What is dysautonomia?
Dysautonomia is the medical term for a malfunctioning autonomic nervous system (ANS), aka autonomic disorder(s). The ANS controls the automatic functions of the body to keep it in balance. It responds to stressors such as physical exertion, position changes, cold, heat, and strong emotions.
There are many autonomic functions in addition to the examples listed below. The severity of dysautonomia symptoms varies widely. Many Sjogren’s patients have subclinical manifestations that can be measured but have no obvious symptoms. In others, the symptoms may be severe and disabling.
EXAMPLES OF THE AUTONOMIC NERVOUS SYSTEM FUNCTIONS:
Blood pressure, heart rate, and blood vessels adjust automatically to respond to body position changes, exertion, emotional events, etc.
Sweating: stimulated by heat and emotional states
Pupils: contract in bright light and dilate in the dark.
Gut motility: stimulated by eating.
Saliva and tear flow. Dryness symptoms appear to be due in part to autonomic dysfunction.
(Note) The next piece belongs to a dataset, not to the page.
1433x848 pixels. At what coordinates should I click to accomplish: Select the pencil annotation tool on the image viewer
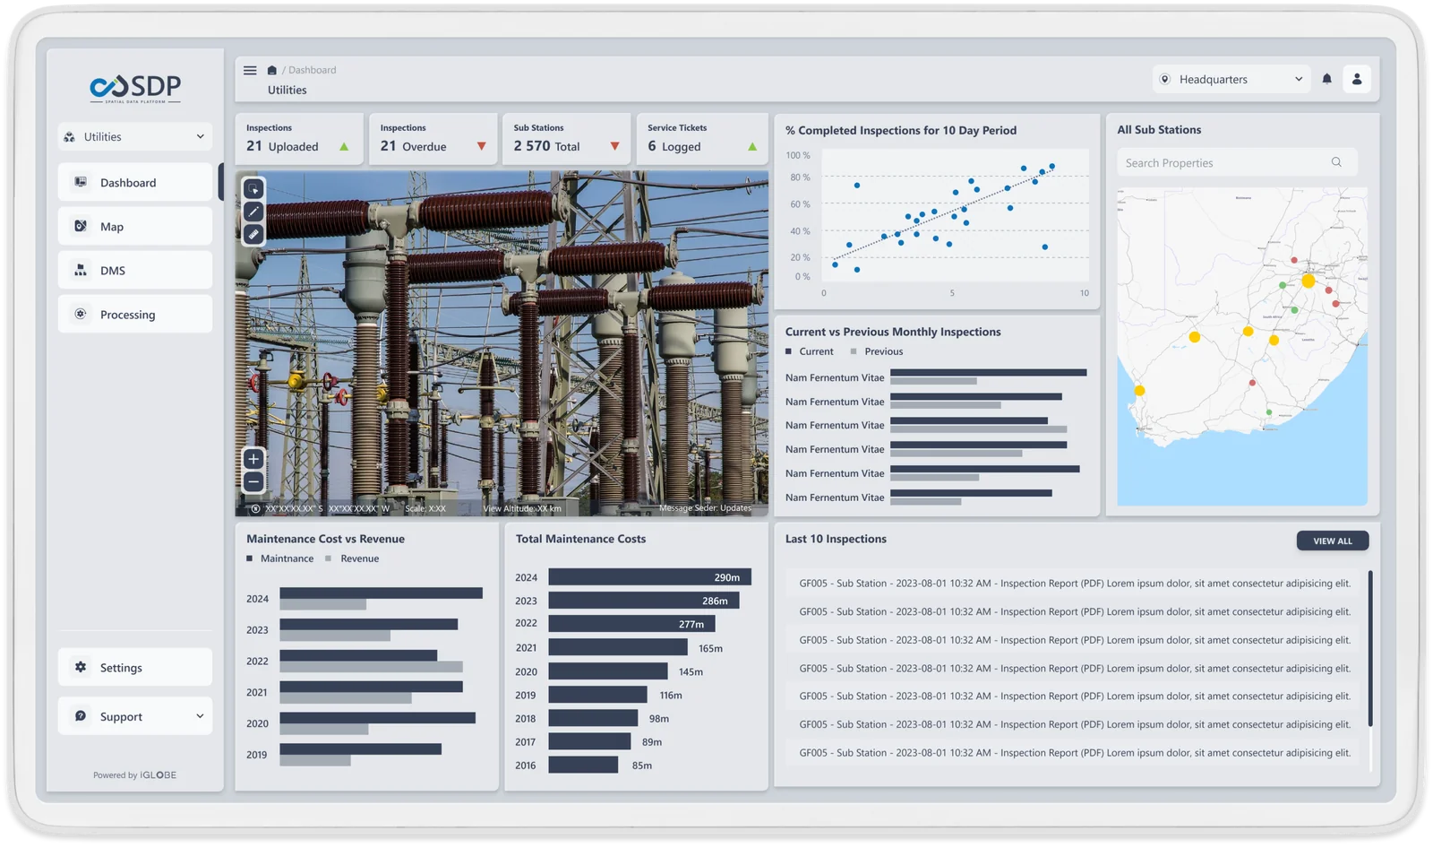pyautogui.click(x=253, y=212)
Gastrointestinal tract motility.
Bladder function: Frequent urination, urinary retention, urgency and bladder discomfort may occur in the absence of infection.
Key Dysautonomia Concepts
Cardiovascular autonomic disorders impact the heart rate, blood pressure, and the blood vessels. The blood vessels have tiny little muscles on their outer walls that automatically squeeze down in response to sitting up or standing. This squeezing action helps keep the blood from pooling in the lower half of the body. In Postural orthostatic tachycardia syndrome (POTS), this adjustment by the blood vessels to upright posture does not work well. POTS is one of the most common cardiovascular dysautonomias.
Orthostatic Intolerance (OI) is the inability to tolerate upright posture, especially prolonged standing. Chronic OI is usually caused by some type of cardiovascular dysautonomia. OI is usually associated with lightheadedness, brain fog, fatigue, feeling tremulous, headaches/ migraine, and sometimes shortness of breath. Many who have OI also have tachycardia (rapid heart rate). Other conditions such as dehydration my cause temporary OI.
Small Fiber Neuropathy (SFN) refers to damage of the unmyelinated or thinly myelinated tiny nerves of the peripheral nervous system. SFN often impacts the pain nerve fibers, especially in the feet, although it can occur in other parts of the body. Temperature, light touch and other sensations may also be impacted by SFN.
Dysautonomia and SFN have a lot in common.
Autonomic disorders may be caused by damage to the small nerve fibers controlling the ANS , although they sometimes arise from other places in the nervous system. Sensory small fiber neuropathies and dysautonomia are the most common neurologic features in Sjogren’s (151, Ch. 9).
SFN and autonomic disorders cannot be detected by nerve conduction studies (NCS) or routine neurological examination. Because many clinicians are not trained to recognize and test for these conditions, they are often misattributed to functional neurological disorders.
Dysautonomia and sensory SFN often occur together.
Sjogren’s patients may have any mix of SFN, dysautonomia, and large fiber neuropathy (LFN). Although LFN is the least common of the three, many clinicians and Sjogren’s researchers focus on LFN because it can be verified by routine neurologic examination and NCS. Large fiber neuropathies may impact both motor (muscle) and sensory function. These may present dramatically with a loss of muscle function in a limb or difficulty balancing when walking (151, Ch. 9)
Are there tests for small fiber neuropathy and dysautonomia?
These conditions may be confirmed by specialized tests such as skin biopsy, tilt table testing, QSART, and others. Even these tests are not 100 % accurate. Most neurology clinics are not set up to perform autonomic testing (32, 33).
Dysautonomia remains vastly underdiagnosed in Sjogren’s. It probably contributes significantly to the most distressing symptoms reported by Sjogren’s patients: Fatigue, brain fog, heat intolerance, swallowing problems, and abnormal stomach and intestinal motility.
More research is needed to understand these conditions and find better treatments. Rheumatologists and neurologists need to be trained to recognize, diagnose and manage these conditions.